A retomada das obras e o reequipamento do Complexo Hospitalar Clementino Fraga integram o projeto de reconstrução do sistema de saúde da Paraíba coordenado pelo governador José Maranhão que prevê, dentre outras coisas, na conclusão e restauração de 30 hospitais espalhados pelo estado.

Tuberculose
Relatório do Ministério da Saúde aponta queda de 24,4% na incidência e 31% nas mortes por tuberculose no país em sete anos. O balanço, fechado com dados de 2007 que foram divulgados hoje, confirma essa tendência. No último ano, foram registrados 72 mil novos casos, com uma média nacional de 38,2 casos por 100 mil habitantes. O levantamento também aponta 4,5 mil mortes em decorrência da doença.

A Paraíba apresentou uma redução na quantidade de casos de tuberculose em 22,7% em sete anos. Em 2000, o Estado teve 1.336 notificações e em 2007 foram 1.032 registros entre janeiro e dezembro, segundo levantamento do Ministério da Saúde feito até o ano de 2007.

INCIDÊNCIA – No Brasil, 70% dos casos estão concentrados em 315 dos 5.565 municípios. As maiores incidências estão nos estados do Rio de Janeiro (73,27 por 100 mil), Amazonas (67,60), Pernambuco (47,79), Pará (45,69) e Ceará (42,12). A região Centro-Oeste é a que apresenta a menor taxa do país – em Goiás, são 9,57 por 100 mil habitantes. No Distrito Federal, 12,09 por 100 mil.

Foram registrados 72 mil novos casos de tuberculose em 2007, com uma média nacional de 38,2 por 100 mil habitantes. Além disso, 4,5 mil pessoas morreram em decorrência da doença. Do total de casos, 70% estão concentrados em 315 dos 5.565 municípios. As maiores incidências estão nos estados do Rio de Janeiro (73,27 por 100 mil), Amazonas (67,60), Pernambuco (47,79), Pará (45,69) e Ceará (42,12). A região Centro-Oeste é a que apresenta a menor taxa do país – em Goiás, são 9,57 por 100 mil habitantes. No Distrito Federal, 12,09.

A incidência entre os homens (cerca de 50 por 100 mil) é o dobro do que entre as mulheres. O maior número de casos se concentra na faixa etária de 20 a 39 anos. Já as populações mais vulneráveis são as indígenas (incidência quatro vezes maior do que a média nacional); portadores de HIV (30 vezes maior); presidiários (40 vezes maior); e moradores de rua (60 vezes maior). No entanto, há ocorrências em todos os segmentos da sociedade, independente da renda ou da escolaridade.

O que é a tuberculose?
• Uma doença causada pela bactéria Mycobacterium tuberculosis que afeta vários órgãos do corpo, mas principalmente os pulmões.

• É transmitido pelo ar, quando o paciente tosse, fala ou espirra.

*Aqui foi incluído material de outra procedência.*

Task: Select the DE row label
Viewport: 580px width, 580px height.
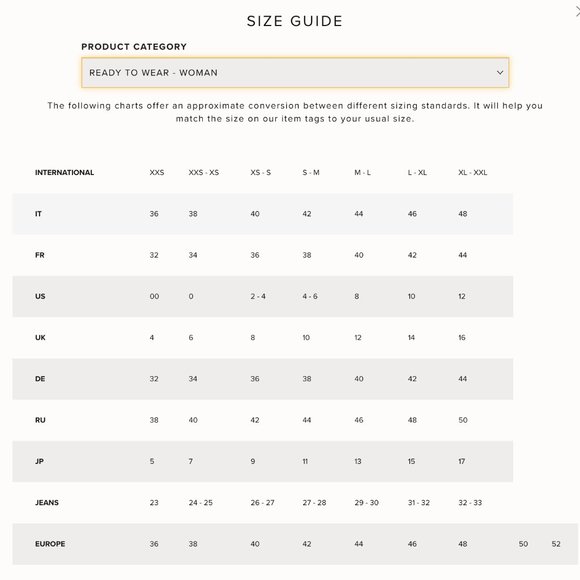Action: [x=40, y=379]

• Os principais sintomas são tosse prolongada, cansaço, emagrecimento, febre e sudorese noturna

• Uma pessoa infectada não se sente doente e não transmite a bactéria, mas pode desenvolver a doença no futuro.

• A TB estava em declínio na grande maioria dos países até a década de 80, quando houve um aumento da doença no mundo inteiro, associado ao surgimento do vírus aids que deixa as pessoas mais suscetíveis à TB.

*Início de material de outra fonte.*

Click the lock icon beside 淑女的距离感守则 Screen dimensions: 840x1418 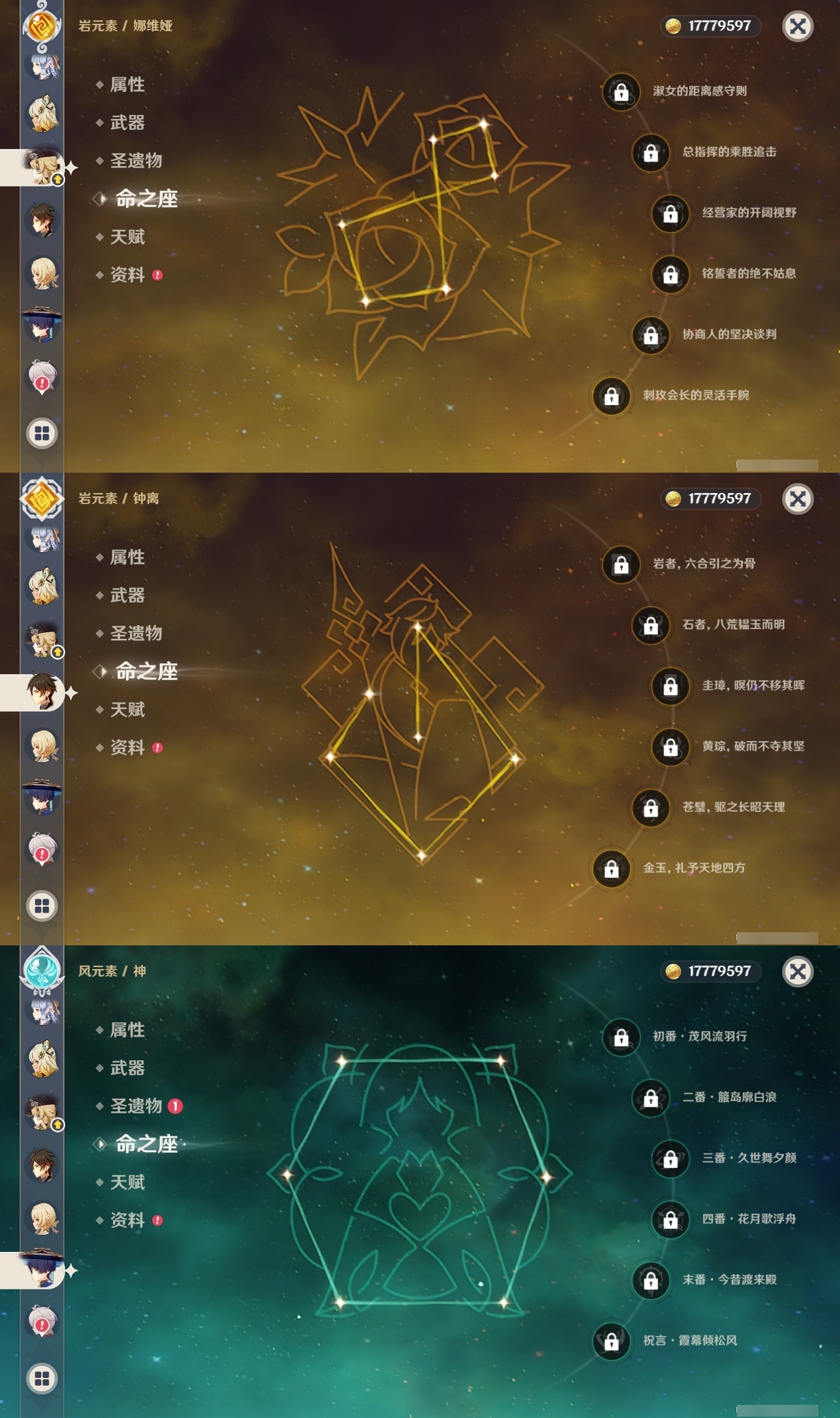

• O tratamento disponível hoje é o mesmo há quase 40 anos, embora ainda eficaz e custo-efetivo, são poucas as pesquisam sobre novas drogas;

• O diagnóstico laboratorial é o mesmo há mais de 100 anos; Os novos testes são caros e pouco disponíveis para utilização em países desenvolvidos com alta carga da doença;

• A vacina BCG, disponível há mais de 80 anos, só é eficaz para prevenir as formas mais graves da doença, especialmente em crianças; não mostra impacto no controle da epidemia.

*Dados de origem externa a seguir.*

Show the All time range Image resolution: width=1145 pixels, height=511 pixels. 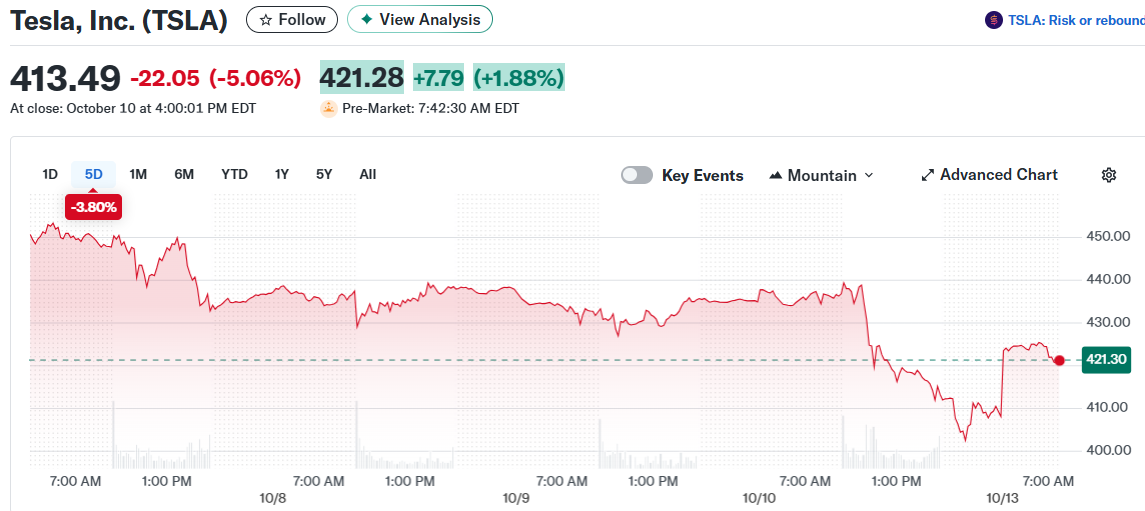[x=367, y=174]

Vários fatores favorecem a disseminação do bacilo e dificultam o controle da doença, como:

• A epidemia do HIV/aids;

• A aglomeração urbana;

• A desigualdade social, com o aumento de bolsões de pobreza ao redor das grandes metrópoles;

• O tratamento longo (no mínimo 6 meses), com alguns efeitos colaterais e o conseqüente abandono do tratamento que contribui para o surgimento da tuberculose multirresistente, fenômeno que emerge em todo o mundo.